En parlant de petit déjeuner, je vous ai parlé de toute la chorégraphie autour des nappes ici ? Il y a une sorte de cérémoniale à chaque fois qu’on utilise la table de la cuisine. Soit on enlève la nappe, soit on la met, soit il ne faut rien mettre dessus, soit c’est bon on peut mettre quelque chose dessus. Je n’ai pas tout compris. Chez moi, je ne mets pas de nappe et je n’ai plus de grands-parents depuis bien longtemps (j’ai souvenir qu’ils mettaient des nappes) alors j’ai perdu le fil. En tous cas, j’ai compris qu’après chaque repas, on la met en bouchon pour jeter les miettes dehors et que le matin on met des sets de tables par-dessus la nappe. Mais attention, pas de set de table pour le déjeuner et le diner, malheur à vous si vous vous trompez. Le midi et le soir, on a des serviettes en tissus dans des ronds de serviette (comme quand j’étais enfant !). Et puisqu’on parle de nourriture, j’ai l’impression de manger lentement ici ! C’est rigolo car en général quand ils ont fini, moi je ne suis qu’à la moitié de mon assiette alors ils me regardent manger et me disent de prendre mon temps. C’est mignon. Je crois que c’est aussi parce que j’ai toujours un truc à raconter et que je parle beaucoup… ! Chuuuuut.
Durant le petit déjeuner, j’apprends que leur grand-mère ne viendra pas au repas de l’épiphanie ce midi, elle est âgée et ne se sent pas très bien aujourd’hui. C’est dommage, je ne la verrai pas… mais il vaut mieux qu’elle se repose. Alessandro descend aussi et ouvre directement le réfrigérateur pour prendre un chameau de l’épiphanie à la pâte à choux. Il se fait gronder une fois qu’il en a mangé une bonne partie.
Dans la pièce, nous sommes entourés par les deux rois de la maison, les chiens ! C’est eux qui ont le droit de s’installer sur les deux sièges les plus confortables et moelleux de la cuisine. Ils sont chéris par leur maîtres, et moi je suis contente car j’aime la vie avec des chiens. C’est l’excitation et la joie en continu avec eux. Ceux-là sont particulièrement gentils, câlins et jaloux l’un de l’autre. Ils rentrent, ils sortent, ils ouvrent les portes… je vous le dis, ce sont les rois de la maison !

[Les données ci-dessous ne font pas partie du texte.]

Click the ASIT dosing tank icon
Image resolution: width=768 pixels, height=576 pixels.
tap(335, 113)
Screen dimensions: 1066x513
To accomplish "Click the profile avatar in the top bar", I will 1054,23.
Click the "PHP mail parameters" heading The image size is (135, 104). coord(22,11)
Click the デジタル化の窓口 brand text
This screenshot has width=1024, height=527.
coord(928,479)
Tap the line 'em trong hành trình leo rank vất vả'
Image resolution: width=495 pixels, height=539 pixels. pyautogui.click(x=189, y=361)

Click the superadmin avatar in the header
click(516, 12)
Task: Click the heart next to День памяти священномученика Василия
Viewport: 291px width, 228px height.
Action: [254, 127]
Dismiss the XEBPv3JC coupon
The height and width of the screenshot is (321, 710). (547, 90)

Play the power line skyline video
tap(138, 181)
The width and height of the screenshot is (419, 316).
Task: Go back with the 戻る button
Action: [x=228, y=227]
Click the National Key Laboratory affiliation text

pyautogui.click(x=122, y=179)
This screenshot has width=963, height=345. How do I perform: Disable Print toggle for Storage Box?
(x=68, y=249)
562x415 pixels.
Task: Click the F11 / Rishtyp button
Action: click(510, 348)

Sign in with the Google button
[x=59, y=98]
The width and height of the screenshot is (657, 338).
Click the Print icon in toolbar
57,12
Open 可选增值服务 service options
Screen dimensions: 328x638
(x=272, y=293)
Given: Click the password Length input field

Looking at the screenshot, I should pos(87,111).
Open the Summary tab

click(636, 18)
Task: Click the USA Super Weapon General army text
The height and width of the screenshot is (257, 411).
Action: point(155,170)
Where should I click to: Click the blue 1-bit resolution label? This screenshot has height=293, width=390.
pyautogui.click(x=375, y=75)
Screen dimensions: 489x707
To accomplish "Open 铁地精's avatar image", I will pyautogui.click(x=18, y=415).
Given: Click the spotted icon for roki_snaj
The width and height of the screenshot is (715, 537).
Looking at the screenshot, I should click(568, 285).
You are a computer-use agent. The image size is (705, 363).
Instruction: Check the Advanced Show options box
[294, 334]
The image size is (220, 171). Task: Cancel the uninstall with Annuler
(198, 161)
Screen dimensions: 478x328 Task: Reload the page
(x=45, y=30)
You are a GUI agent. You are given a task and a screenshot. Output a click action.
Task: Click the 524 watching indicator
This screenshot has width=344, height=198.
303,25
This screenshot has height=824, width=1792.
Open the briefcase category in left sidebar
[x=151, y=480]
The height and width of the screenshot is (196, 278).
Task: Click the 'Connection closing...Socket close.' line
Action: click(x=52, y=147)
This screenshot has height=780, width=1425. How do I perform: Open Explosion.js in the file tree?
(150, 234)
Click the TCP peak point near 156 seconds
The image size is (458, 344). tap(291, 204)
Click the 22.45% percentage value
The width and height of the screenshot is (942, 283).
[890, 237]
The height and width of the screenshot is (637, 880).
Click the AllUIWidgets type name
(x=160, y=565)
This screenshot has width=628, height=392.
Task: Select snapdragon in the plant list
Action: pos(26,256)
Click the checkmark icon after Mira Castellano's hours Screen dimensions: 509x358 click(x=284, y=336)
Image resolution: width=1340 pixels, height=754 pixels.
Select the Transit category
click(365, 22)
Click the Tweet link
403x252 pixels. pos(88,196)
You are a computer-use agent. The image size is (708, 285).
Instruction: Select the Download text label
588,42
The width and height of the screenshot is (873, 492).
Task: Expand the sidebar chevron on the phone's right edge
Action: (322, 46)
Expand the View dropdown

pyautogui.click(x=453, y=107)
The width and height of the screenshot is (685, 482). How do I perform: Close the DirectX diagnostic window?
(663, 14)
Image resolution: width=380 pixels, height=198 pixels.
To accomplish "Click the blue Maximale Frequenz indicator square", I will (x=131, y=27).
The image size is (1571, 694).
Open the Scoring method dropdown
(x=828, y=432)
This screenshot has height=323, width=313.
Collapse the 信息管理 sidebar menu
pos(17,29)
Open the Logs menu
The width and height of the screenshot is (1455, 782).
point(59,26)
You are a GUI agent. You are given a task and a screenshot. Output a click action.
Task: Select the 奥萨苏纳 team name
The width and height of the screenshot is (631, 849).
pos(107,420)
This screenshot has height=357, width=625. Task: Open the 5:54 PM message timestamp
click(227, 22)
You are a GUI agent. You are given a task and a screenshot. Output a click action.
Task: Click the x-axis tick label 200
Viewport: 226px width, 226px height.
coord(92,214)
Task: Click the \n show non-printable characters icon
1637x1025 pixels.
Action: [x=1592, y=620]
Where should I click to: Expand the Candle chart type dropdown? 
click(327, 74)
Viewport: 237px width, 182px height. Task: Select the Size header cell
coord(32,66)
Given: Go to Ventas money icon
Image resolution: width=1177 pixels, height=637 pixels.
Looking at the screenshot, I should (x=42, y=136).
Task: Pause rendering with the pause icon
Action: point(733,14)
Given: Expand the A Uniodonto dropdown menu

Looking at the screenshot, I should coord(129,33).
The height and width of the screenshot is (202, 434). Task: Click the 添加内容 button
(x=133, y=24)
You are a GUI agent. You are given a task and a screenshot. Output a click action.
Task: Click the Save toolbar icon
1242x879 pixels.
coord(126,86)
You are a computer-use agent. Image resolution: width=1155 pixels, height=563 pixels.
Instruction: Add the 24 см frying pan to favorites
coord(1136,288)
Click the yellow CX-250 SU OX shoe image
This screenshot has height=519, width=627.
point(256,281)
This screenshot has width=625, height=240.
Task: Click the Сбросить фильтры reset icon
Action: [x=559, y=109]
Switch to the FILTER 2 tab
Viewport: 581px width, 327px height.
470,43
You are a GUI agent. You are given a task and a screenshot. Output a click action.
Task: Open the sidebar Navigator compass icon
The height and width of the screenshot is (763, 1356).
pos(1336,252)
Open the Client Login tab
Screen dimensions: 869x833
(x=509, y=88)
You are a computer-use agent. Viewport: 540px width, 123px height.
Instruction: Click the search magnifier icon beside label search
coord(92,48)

Ce matin, Paula a pris le temps de m’imprimer des comptines sur la befana et elle me les lit. Ensuite, j’ai le temps de me poser quelques minutes dans le séjour pour écrire.

Rapidement, Paula me propose de cuisiner le repas de l’épiphanie, on cuisine des « pizzoccheri ». Ce sont en fait des pâtes complètes, mélangées à du chou, des pommes de terre, deux sortes de fromages coupés en morceaux (type comté) et une autres sorte de fromage mixé. Une fois mixé, on dirait de la farine de fromage.
Paula me donne le chou, j’ai ordre de couper les feuilles et de couper le fromage en cubes. Elle s’occupera de tout le reste. Pendant ce temps, Francesca s’attèle au dressage de la table dans le séjour. Et oui, c’est l’épiphanie, ce n’est pas un repas comme les autres !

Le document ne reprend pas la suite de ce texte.